In conclusion, the results presented here confirm and extend those based on previous WFPC2 data (e.g., Whitmore et al. 1999; Zhang & Fall 1999; Whitmore & Zhang 2002; FCW05; WCF07; FCW09). In addition, similarities between our results for the Antennae and those for a growing number of other star-forming galaxies (e.g., Mora et al. 2009) support the universality model for the formation and disruption of star clusters.

We thank Stéphane Charlot for making the CB07 population-synthesis models for HST passbands available ahead of publication, and Lars Christensen for the use of his beautiful color image of the Antennae. We thank Mike Fall, Nate Bastian, Mark Gieles, and Soeren Larsen for helpful discussions and comments on the manuscript. We also thank an anonymous referee for several comments that helped improve the paper. Support for Program GO-10188 was provided by NASA through a grant from the Space Telescope Science Institute, which is operated by the Association of Universities for Research in Astronomy, Incorporated, under NASA contract NAS5-26555.

APPENDIX: DIFFERENTIATING STARS AND CLUSTERS IN THE ANTENNAE

With their higher spatial resolution across the entire FOV when compared to earlier WFPC2 data, our new ACS data provide a better opportunity for separating individual stars from clusters. In this Appendix, we describe in some detail three "training sets" designed to help teach us how to achieve this separation. These three training sets consist of objects in (1) an area dominated by foreground stars and old globular clusters, (2) one dominated by intermediate-age clusters, and (3) one containing a crowded mix of young stars and clusters.

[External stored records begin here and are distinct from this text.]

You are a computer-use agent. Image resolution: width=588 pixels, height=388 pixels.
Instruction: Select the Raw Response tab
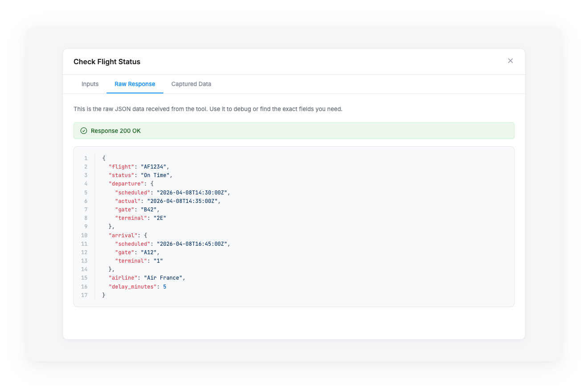pos(135,84)
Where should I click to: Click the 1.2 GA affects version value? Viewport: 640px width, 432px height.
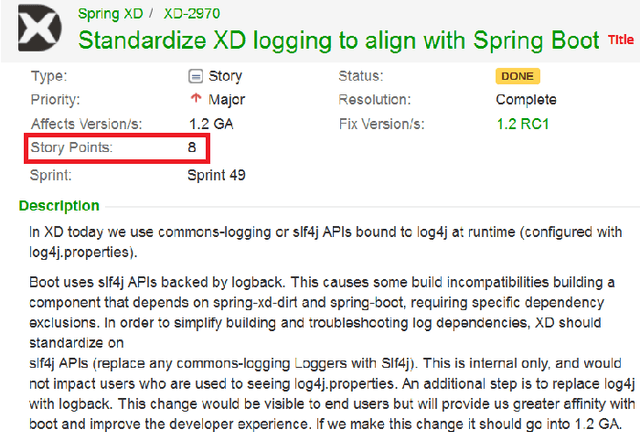(210, 124)
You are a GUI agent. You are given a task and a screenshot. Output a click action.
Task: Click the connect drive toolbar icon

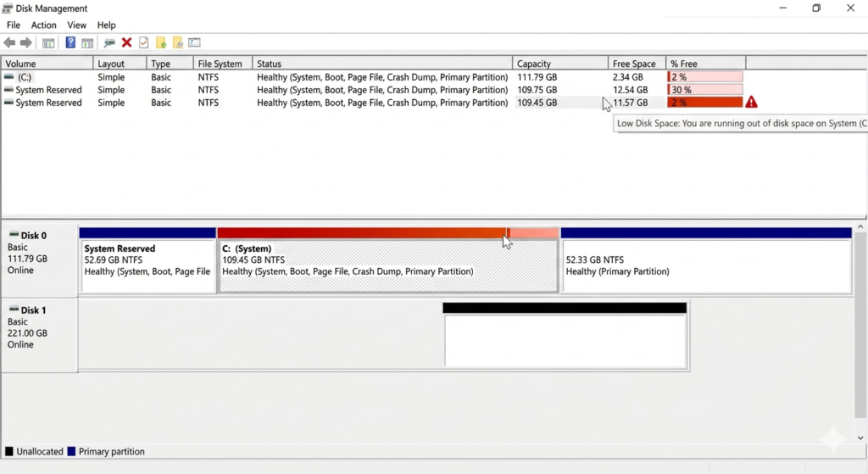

A.1. Training Set 1: Isolated Foreground Stars versus Old Globular Clusters

Training Set 1 includes reddish and yellow–red objects (VI>0.5) in relatively low-background areas around the edges of the visually luminous galaxy disks. Most of these objects were identified as candidate foreground stars of our Galaxy in Table 4 of Whitmore et al. (1999). We contrast this set of 26 candidate stars with the 11 candidate old globular clusters from Table 3 of Whitmore et al. (1999). Information about the candidate foreground stars is given in Table 1. Information on the 11 candidate old globular clusters used as part of Training Set 1 is included in Table 2 (top group).

Figure 6(a) shows a plot of the absolute magnitude MV versus the concentration index C (i.e., the difference in magnitude using 1 and 3 pixel radius apertures) for the candidate foreground stars and old globular clusters of Training Set 1. We find that in general there is good separation between the two samples, with all of the candidate foreground stars lying in the range 1.37 < C < 1.52 ($\bar{C} = 1.448$ mag, sample rms = 0.049 mag) and all but two of the candidate old globular clusters lying in the range 1.62 < C < 1.78 ($\bar{C} = 1.676$ mag, rms = 0.052 mag). Note that the discrepant concentration indices for two of the candidate old globular clusters were already known (1 and 9 in Table 2, corresponding to 8 and 1, respectively, in Table 3 of Whitmore et al. 1999), but the objects were retained since they had colors appropriate for old globular clusters.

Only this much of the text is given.